Researchers from Flinders University and Khalifa University have developed a new machine-learning platform. This system works like a smart materials discovery engine. It can greatly reduce the time needed for complex computer simulations or laboratory tests to find new materials for future semiconductors to be used in many high-tech products such as smartphones, wearable devices, communication systems, medical equipment, light-emitting diodes and solar panels.

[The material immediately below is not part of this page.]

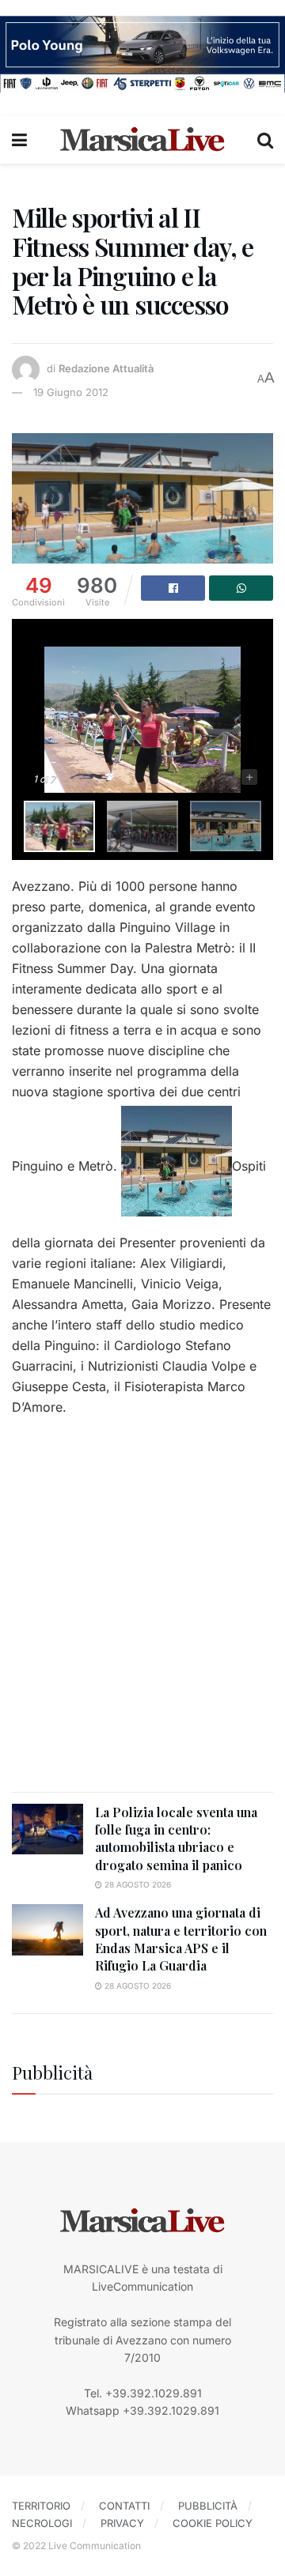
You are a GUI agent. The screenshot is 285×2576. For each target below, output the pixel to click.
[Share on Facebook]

The main problem is that there are millions of possible material combinations to test. Traditional methods of checking each one in the lab or through detailed computer models are very slow and costly. The new artificial intelligence (AI) learns the hidden chemical rules that govern the behavior of materials containing gallium. Gallium is an important mineral used in electronics, especially in high-speed computer chips and circuits that handle microwaves and infrared signals.
How the AI system finds promising new materials
The platform was trained using thousands of known semiconductor materials from global databases. It then applies Bayesian optimisation, a smart decision-making technique that helps the system focus on the most likely successful options while avoiding chemically impossible combinations. The AI checks whether proposed materials are realistic and stable before recommending them for further testing. This approach saves time and effort.

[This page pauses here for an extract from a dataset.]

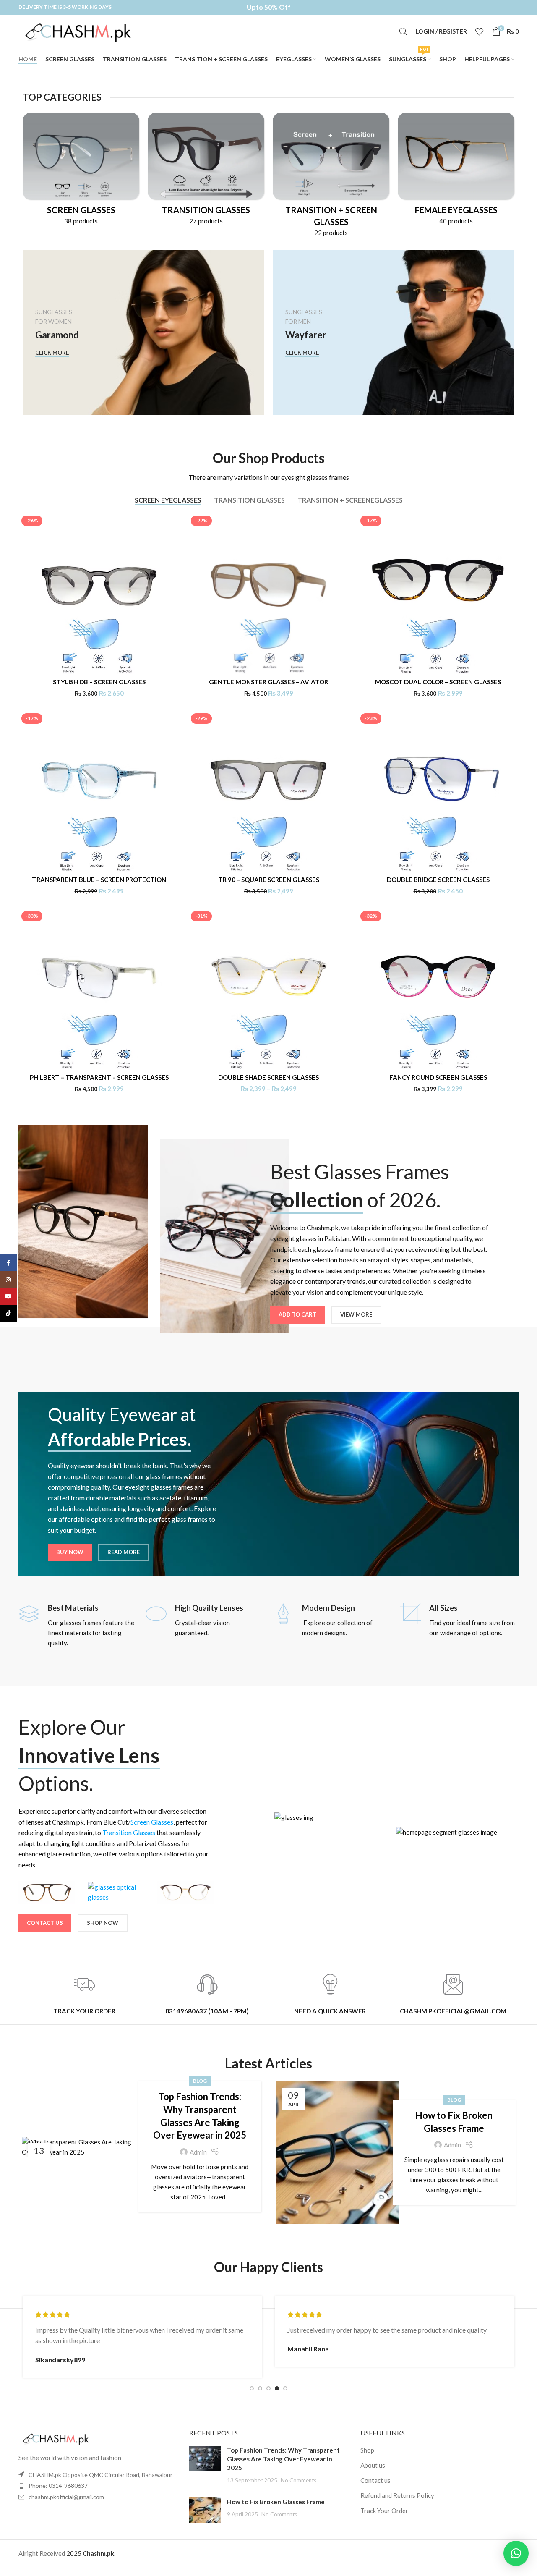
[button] (516, 2553)
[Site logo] (85, 30)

As a result, the system successfully identified several entirely new gallium-based semiconductor candidates that were not in existing databases. One important property the researchers targeted is the band gap. The band gap is the energy difference within a material that controls how it interacts with electricity and light. Different band gap sizes suit different uses. Smaller gaps work well for collecting solar energy while larger gaps are needed for powerful electronics and radiation-resistant devices.
This development offers a faster way to create better materials for future technology.
The researchers have described the methods and results of this study in a paper published in ACS Materials Letters.